TO DO:
A single figure is required: the number of lines below in which the word "title" occurs.

====================

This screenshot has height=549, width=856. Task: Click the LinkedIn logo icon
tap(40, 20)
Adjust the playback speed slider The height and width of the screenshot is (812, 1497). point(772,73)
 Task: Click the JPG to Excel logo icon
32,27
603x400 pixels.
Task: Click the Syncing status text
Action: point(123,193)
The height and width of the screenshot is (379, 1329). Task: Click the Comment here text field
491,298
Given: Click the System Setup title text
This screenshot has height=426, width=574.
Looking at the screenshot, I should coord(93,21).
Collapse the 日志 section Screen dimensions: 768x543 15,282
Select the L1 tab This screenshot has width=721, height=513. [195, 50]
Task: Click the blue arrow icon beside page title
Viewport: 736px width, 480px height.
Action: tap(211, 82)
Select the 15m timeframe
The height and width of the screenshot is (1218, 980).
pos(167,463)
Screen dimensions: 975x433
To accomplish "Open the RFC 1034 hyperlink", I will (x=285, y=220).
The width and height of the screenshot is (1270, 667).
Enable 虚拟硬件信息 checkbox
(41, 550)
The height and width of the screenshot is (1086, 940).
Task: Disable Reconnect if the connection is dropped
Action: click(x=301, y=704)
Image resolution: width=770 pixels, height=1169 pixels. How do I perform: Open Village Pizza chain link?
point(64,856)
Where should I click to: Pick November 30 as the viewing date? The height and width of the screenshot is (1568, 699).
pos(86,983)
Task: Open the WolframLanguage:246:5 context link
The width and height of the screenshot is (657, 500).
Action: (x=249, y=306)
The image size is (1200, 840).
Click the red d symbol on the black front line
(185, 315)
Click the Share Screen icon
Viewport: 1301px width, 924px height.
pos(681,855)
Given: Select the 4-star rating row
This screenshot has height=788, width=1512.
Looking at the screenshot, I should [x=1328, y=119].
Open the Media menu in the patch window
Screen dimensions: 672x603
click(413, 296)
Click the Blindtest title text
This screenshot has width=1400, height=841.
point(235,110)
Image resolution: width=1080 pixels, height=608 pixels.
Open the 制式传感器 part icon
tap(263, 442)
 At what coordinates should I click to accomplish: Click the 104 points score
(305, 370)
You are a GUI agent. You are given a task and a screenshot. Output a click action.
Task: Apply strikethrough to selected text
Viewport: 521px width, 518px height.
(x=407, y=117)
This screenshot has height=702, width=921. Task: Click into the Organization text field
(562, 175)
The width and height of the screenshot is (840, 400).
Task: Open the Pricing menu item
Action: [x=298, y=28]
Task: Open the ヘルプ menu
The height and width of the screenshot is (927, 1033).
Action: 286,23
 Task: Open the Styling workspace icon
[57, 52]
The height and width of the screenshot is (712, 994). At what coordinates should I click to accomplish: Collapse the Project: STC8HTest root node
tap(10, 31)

====================

RESULT:
3